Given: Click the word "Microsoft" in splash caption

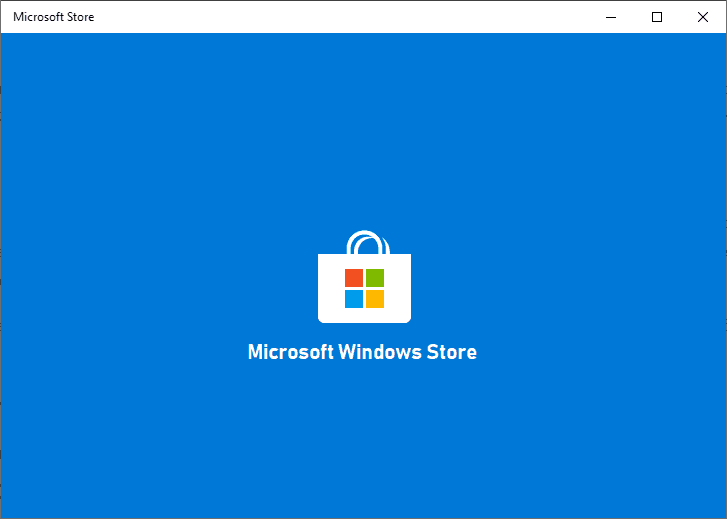Looking at the screenshot, I should pyautogui.click(x=290, y=352).
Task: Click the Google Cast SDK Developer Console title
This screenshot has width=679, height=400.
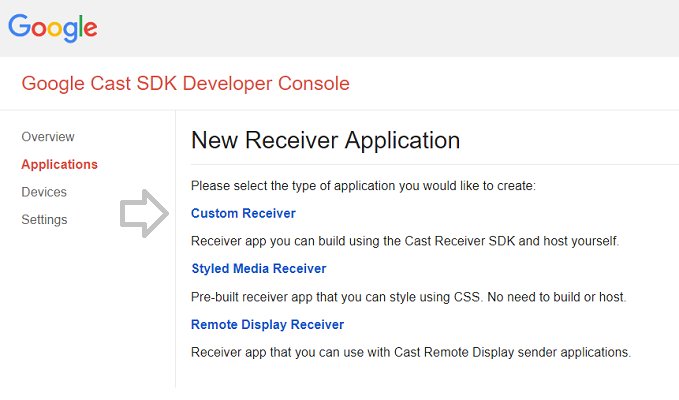Action: (x=186, y=83)

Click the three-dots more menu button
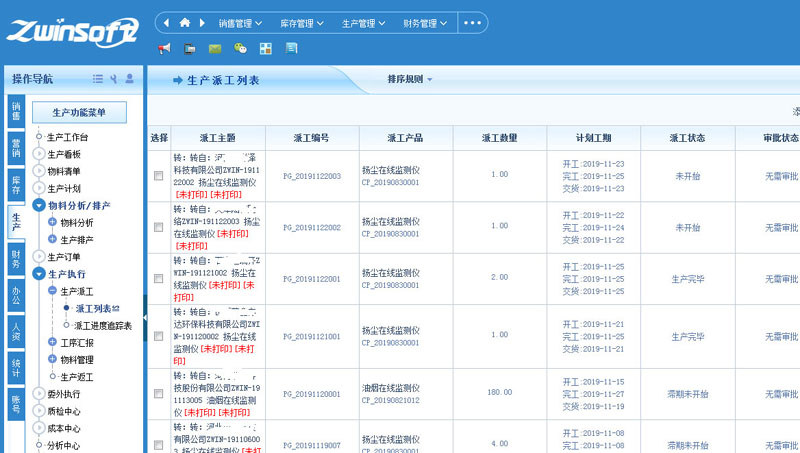473,22
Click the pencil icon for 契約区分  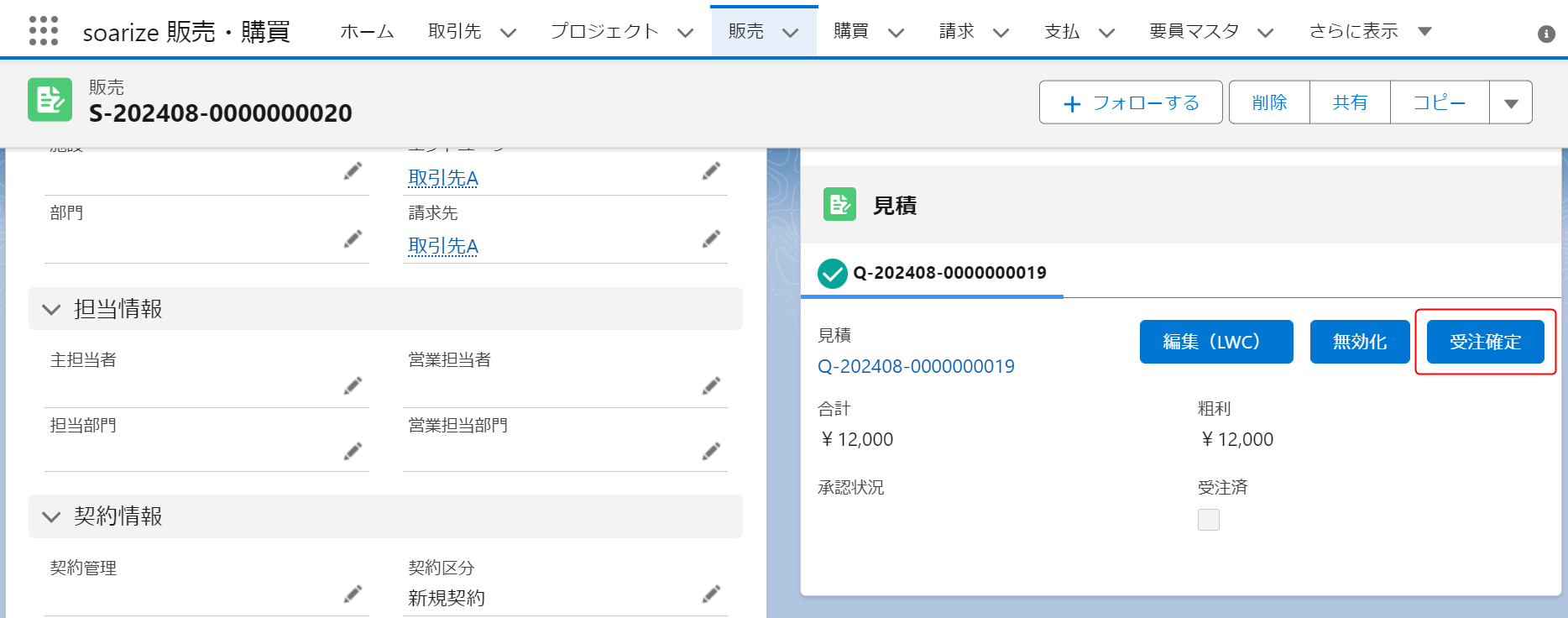coord(712,594)
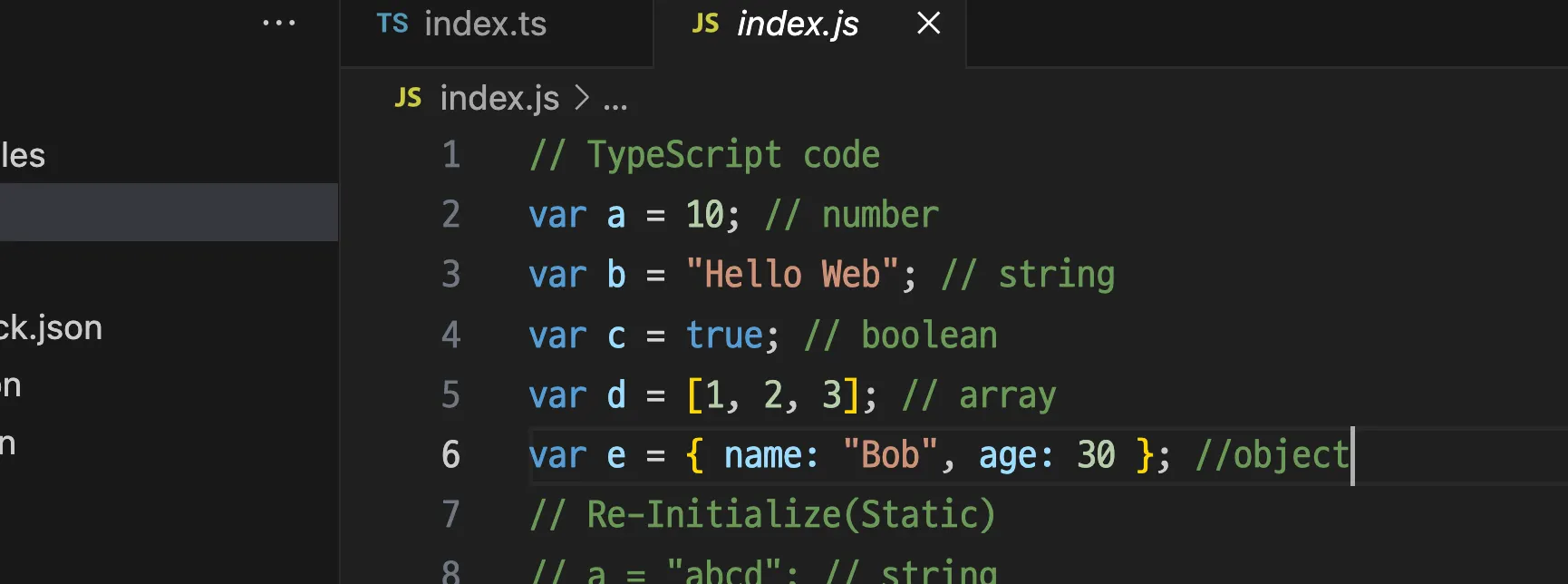
Task: Switch to the index.ts tab
Action: point(485,24)
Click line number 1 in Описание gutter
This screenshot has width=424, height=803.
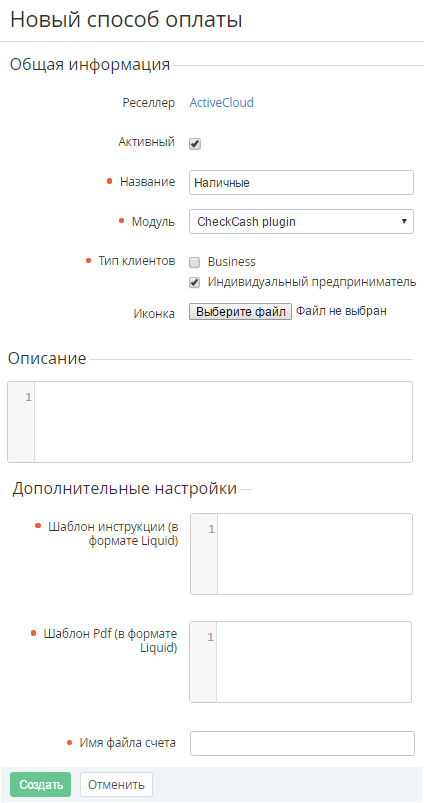[29, 397]
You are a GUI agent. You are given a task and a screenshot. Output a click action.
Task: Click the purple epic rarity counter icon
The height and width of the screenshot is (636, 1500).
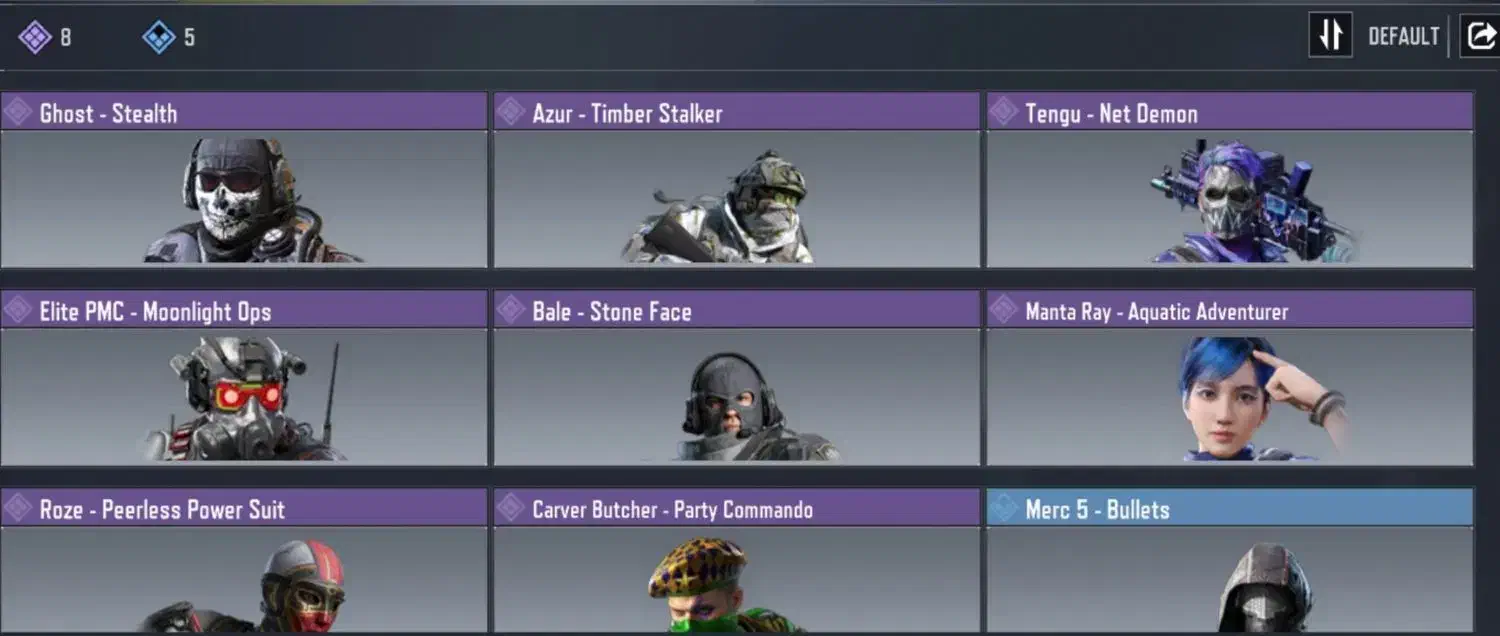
:::::
WORK INSTRUCTION –
Repeat the lines from the line containing "This screenshot has width=424, height=803." through the end of the material above exactly, with no pictures and nothing else.

ANSWER SECTION –
This screenshot has width=424, height=803.
[29, 397]
You are a GUI agent. You are given a task and a screenshot. Output a click action.
Task: Click the purple epic rarity counter icon
The height and width of the screenshot is (636, 1500).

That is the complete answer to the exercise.